=== Section Start ===
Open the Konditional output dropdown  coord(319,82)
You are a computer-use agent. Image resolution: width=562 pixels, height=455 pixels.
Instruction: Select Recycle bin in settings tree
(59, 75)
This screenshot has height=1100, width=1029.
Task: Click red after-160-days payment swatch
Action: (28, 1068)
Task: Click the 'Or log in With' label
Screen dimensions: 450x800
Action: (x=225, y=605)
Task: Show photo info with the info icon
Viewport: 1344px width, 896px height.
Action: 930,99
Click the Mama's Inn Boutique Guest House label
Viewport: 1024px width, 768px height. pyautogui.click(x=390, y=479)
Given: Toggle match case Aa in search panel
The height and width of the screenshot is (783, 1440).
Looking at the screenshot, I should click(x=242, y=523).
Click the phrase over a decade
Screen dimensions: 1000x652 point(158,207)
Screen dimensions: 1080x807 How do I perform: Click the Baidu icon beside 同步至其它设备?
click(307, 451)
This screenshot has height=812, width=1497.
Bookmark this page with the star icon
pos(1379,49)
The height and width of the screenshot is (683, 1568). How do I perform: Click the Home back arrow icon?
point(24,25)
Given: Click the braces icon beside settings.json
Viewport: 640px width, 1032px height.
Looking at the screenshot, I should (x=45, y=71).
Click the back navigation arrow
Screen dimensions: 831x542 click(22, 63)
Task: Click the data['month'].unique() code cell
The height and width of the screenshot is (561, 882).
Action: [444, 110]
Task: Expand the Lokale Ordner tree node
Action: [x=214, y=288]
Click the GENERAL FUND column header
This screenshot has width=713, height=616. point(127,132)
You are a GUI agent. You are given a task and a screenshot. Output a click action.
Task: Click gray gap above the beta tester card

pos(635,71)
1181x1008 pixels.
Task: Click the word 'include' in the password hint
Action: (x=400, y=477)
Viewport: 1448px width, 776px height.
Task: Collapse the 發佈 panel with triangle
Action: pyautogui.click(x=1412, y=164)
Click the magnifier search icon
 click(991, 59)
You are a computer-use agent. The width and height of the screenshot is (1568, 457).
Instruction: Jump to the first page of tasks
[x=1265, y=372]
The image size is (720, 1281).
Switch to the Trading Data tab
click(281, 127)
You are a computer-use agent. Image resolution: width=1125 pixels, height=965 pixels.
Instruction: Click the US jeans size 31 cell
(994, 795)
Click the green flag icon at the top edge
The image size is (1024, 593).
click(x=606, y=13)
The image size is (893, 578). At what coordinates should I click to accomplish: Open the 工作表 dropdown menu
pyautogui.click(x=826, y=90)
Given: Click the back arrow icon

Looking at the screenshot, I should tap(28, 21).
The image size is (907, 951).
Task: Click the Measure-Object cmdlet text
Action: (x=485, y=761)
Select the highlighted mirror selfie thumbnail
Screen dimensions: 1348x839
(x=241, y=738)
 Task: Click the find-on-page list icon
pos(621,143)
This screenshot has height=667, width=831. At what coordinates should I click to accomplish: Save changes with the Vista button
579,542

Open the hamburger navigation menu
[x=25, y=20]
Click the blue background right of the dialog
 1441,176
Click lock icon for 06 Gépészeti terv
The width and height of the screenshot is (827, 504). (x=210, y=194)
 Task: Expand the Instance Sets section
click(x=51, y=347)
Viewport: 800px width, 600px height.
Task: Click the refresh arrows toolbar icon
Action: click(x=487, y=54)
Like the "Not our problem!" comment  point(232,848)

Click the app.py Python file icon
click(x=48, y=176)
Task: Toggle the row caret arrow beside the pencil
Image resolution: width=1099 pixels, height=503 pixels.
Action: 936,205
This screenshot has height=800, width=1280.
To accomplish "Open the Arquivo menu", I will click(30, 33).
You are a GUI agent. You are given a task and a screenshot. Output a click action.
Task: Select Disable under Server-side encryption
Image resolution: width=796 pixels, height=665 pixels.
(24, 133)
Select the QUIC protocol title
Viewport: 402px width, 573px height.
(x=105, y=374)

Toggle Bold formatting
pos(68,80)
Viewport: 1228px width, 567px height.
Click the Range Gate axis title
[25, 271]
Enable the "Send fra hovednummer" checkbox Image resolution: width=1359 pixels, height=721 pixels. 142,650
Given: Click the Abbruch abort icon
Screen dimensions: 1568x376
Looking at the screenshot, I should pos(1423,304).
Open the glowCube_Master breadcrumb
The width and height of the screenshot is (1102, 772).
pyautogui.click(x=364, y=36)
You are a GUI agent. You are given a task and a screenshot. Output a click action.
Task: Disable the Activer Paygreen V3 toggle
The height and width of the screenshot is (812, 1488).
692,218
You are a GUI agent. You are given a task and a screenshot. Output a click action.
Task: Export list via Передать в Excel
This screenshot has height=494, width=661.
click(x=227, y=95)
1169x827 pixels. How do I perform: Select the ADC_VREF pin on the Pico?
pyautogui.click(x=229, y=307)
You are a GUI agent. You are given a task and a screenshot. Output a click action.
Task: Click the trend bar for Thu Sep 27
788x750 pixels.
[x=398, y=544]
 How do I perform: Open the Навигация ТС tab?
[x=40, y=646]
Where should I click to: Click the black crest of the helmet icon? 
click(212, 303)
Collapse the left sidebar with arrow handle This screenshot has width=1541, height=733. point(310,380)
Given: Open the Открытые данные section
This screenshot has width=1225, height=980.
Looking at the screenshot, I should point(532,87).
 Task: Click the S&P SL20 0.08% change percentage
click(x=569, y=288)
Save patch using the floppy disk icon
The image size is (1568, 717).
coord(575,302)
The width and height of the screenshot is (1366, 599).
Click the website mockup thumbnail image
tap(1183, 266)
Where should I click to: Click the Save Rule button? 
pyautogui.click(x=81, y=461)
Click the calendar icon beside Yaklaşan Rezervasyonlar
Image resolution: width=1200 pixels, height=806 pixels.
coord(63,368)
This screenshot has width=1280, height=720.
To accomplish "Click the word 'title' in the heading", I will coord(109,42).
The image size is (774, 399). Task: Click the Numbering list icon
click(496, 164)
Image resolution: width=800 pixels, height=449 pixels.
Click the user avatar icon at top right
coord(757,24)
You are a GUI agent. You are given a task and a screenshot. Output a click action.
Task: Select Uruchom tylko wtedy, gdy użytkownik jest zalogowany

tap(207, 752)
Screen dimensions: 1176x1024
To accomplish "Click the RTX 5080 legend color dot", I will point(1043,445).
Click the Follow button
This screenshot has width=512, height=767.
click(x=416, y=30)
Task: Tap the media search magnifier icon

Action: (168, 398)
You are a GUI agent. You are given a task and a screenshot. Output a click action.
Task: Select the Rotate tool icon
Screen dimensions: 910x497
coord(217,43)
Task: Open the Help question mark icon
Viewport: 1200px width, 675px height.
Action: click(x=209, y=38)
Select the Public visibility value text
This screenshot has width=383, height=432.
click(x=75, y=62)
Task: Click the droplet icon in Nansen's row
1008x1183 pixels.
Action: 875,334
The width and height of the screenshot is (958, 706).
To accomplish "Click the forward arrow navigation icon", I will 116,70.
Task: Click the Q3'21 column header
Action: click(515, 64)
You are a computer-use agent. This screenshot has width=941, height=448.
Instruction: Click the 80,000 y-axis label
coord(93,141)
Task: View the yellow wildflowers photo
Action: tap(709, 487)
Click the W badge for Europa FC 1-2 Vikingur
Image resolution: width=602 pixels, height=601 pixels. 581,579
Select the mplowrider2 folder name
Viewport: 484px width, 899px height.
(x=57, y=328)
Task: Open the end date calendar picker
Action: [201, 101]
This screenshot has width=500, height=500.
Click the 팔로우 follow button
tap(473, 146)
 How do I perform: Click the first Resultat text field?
=== Section End ===
[Exercise] Return what is listed above, exactly and completely.

[Exercise solution]
Open the Konditional output dropdown  coord(319,82)
You are a computer-use agent. Image resolution: width=562 pixels, height=455 pixels.
Instruction: Select Recycle bin in settings tree
(59, 75)
This screenshot has height=1100, width=1029.
Task: Click red after-160-days payment swatch
Action: (28, 1068)
Task: Click the 'Or log in With' label
Screen dimensions: 450x800
Action: (x=225, y=605)
Task: Show photo info with the info icon
Viewport: 1344px width, 896px height.
Action: 930,99
Click the Mama's Inn Boutique Guest House label
Viewport: 1024px width, 768px height. pyautogui.click(x=390, y=479)
Given: Toggle match case Aa in search panel
The height and width of the screenshot is (783, 1440).
Looking at the screenshot, I should click(x=242, y=523).
Click the phrase over a decade
Screen dimensions: 1000x652 point(158,207)
Screen dimensions: 1080x807 How do I perform: Click the Baidu icon beside 同步至其它设备?
click(307, 451)
This screenshot has height=812, width=1497.
Bookmark this page with the star icon
pos(1379,49)
The height and width of the screenshot is (683, 1568). How do I perform: Click the Home back arrow icon?
point(24,25)
Given: Click the braces icon beside settings.json
Viewport: 640px width, 1032px height.
Looking at the screenshot, I should (x=45, y=71).
Click the back navigation arrow
Screen dimensions: 831x542 click(22, 63)
Task: Click the data['month'].unique() code cell
The height and width of the screenshot is (561, 882).
Action: [444, 110]
Task: Expand the Lokale Ordner tree node
Action: [x=214, y=288]
Click the GENERAL FUND column header
This screenshot has width=713, height=616. point(127,132)
You are a GUI agent. You are given a task and a screenshot. Output a click action.
Task: Click gray gap above the beta tester card

pos(635,71)
1181x1008 pixels.
Task: Click the word 'include' in the password hint
Action: (x=400, y=477)
Viewport: 1448px width, 776px height.
Task: Collapse the 發佈 panel with triangle
Action: pyautogui.click(x=1412, y=164)
Click the magnifier search icon
 click(991, 59)
You are a computer-use agent. The width and height of the screenshot is (1568, 457).
Instruction: Jump to the first page of tasks
[x=1265, y=372]
The image size is (720, 1281).
Switch to the Trading Data tab
click(281, 127)
You are a computer-use agent. Image resolution: width=1125 pixels, height=965 pixels.
Instruction: Click the US jeans size 31 cell
(994, 795)
Click the green flag icon at the top edge
The image size is (1024, 593).
click(x=606, y=13)
The image size is (893, 578). At what coordinates should I click to accomplish: Open the 工作表 dropdown menu
pyautogui.click(x=826, y=90)
Given: Click the back arrow icon

Looking at the screenshot, I should tap(28, 21).
The image size is (907, 951).
Task: Click the Measure-Object cmdlet text
Action: (x=485, y=761)
Select the highlighted mirror selfie thumbnail
Screen dimensions: 1348x839
(x=241, y=738)
 Task: Click the find-on-page list icon
pos(621,143)
This screenshot has height=667, width=831. At what coordinates should I click to accomplish: Save changes with the Vista button
579,542

Open the hamburger navigation menu
[x=25, y=20]
Click the blue background right of the dialog
 1441,176
Click lock icon for 06 Gépészeti terv
The width and height of the screenshot is (827, 504). (x=210, y=194)
 Task: Expand the Instance Sets section
click(x=51, y=347)
Viewport: 800px width, 600px height.
Task: Click the refresh arrows toolbar icon
Action: click(x=487, y=54)
Like the "Not our problem!" comment  point(232,848)

Click the app.py Python file icon
click(x=48, y=176)
Task: Toggle the row caret arrow beside the pencil
Image resolution: width=1099 pixels, height=503 pixels.
Action: 936,205
This screenshot has height=800, width=1280.
To accomplish "Open the Arquivo menu", I will click(30, 33).
You are a GUI agent. You are given a task and a screenshot. Output a click action.
Task: Select Disable under Server-side encryption
Image resolution: width=796 pixels, height=665 pixels.
(24, 133)
Select the QUIC protocol title
Viewport: 402px width, 573px height.
(x=105, y=374)

Toggle Bold formatting
pos(68,80)
Viewport: 1228px width, 567px height.
Click the Range Gate axis title
[25, 271]
Enable the "Send fra hovednummer" checkbox Image resolution: width=1359 pixels, height=721 pixels. 142,650
Given: Click the Abbruch abort icon
Screen dimensions: 1568x376
Looking at the screenshot, I should pos(1423,304).
Open the glowCube_Master breadcrumb
The width and height of the screenshot is (1102, 772).
pyautogui.click(x=364, y=36)
You are a GUI agent. You are given a task and a screenshot. Output a click action.
Task: Disable the Activer Paygreen V3 toggle
The height and width of the screenshot is (812, 1488).
692,218
You are a GUI agent. You are given a task and a screenshot. Output a click action.
Task: Export list via Передать в Excel
This screenshot has height=494, width=661.
click(x=227, y=95)
1169x827 pixels. How do I perform: Select the ADC_VREF pin on the Pico?
pyautogui.click(x=229, y=307)
You are a GUI agent. You are given a task and a screenshot. Output a click action.
Task: Click the trend bar for Thu Sep 27
788x750 pixels.
[x=398, y=544]
 How do I perform: Open the Навигация ТС tab?
[x=40, y=646]
Where should I click to: Click the black crest of the helmet icon? 
click(212, 303)
Collapse the left sidebar with arrow handle This screenshot has width=1541, height=733. point(310,380)
Given: Open the Открытые данные section
This screenshot has width=1225, height=980.
Looking at the screenshot, I should point(532,87).
 Task: Click the S&P SL20 0.08% change percentage
click(x=569, y=288)
Save patch using the floppy disk icon
The image size is (1568, 717).
coord(575,302)
The width and height of the screenshot is (1366, 599).
Click the website mockup thumbnail image
tap(1183, 266)
Where should I click to: Click the Save Rule button? 
pyautogui.click(x=81, y=461)
Click the calendar icon beside Yaklaşan Rezervasyonlar
Image resolution: width=1200 pixels, height=806 pixels.
coord(63,368)
This screenshot has width=1280, height=720.
To accomplish "Click the word 'title' in the heading", I will coord(109,42).
The image size is (774, 399). Task: Click the Numbering list icon
click(496, 164)
Image resolution: width=800 pixels, height=449 pixels.
Click the user avatar icon at top right
coord(757,24)
You are a GUI agent. You are given a task and a screenshot. Output a click action.
Task: Select Uruchom tylko wtedy, gdy użytkownik jest zalogowany

tap(207, 752)
Screen dimensions: 1176x1024
To accomplish "Click the RTX 5080 legend color dot", I will point(1043,445).
Click the Follow button
This screenshot has width=512, height=767.
click(x=416, y=30)
Task: Tap the media search magnifier icon

Action: (168, 398)
You are a GUI agent. You are given a task and a screenshot. Output a click action.
Task: Select the Rotate tool icon
Screen dimensions: 910x497
coord(217,43)
Task: Open the Help question mark icon
Viewport: 1200px width, 675px height.
Action: click(x=209, y=38)
Select the Public visibility value text
This screenshot has width=383, height=432.
click(x=75, y=62)
Task: Click the droplet icon in Nansen's row
1008x1183 pixels.
Action: 875,334
The width and height of the screenshot is (958, 706).
To accomplish "Click the forward arrow navigation icon", I will 116,70.
Task: Click the Q3'21 column header
Action: click(515, 64)
You are a computer-use agent. This screenshot has width=941, height=448.
Instruction: Click the 80,000 y-axis label
coord(93,141)
Task: View the yellow wildflowers photo
Action: tap(709, 487)
Click the W badge for Europa FC 1-2 Vikingur
Image resolution: width=602 pixels, height=601 pixels. 581,579
Select the mplowrider2 folder name
Viewport: 484px width, 899px height.
(x=57, y=328)
Task: Open the end date calendar picker
Action: [201, 101]
This screenshot has width=500, height=500.
Click the 팔로우 follow button
tap(473, 146)
 How do I perform: Click the first Resultat text field?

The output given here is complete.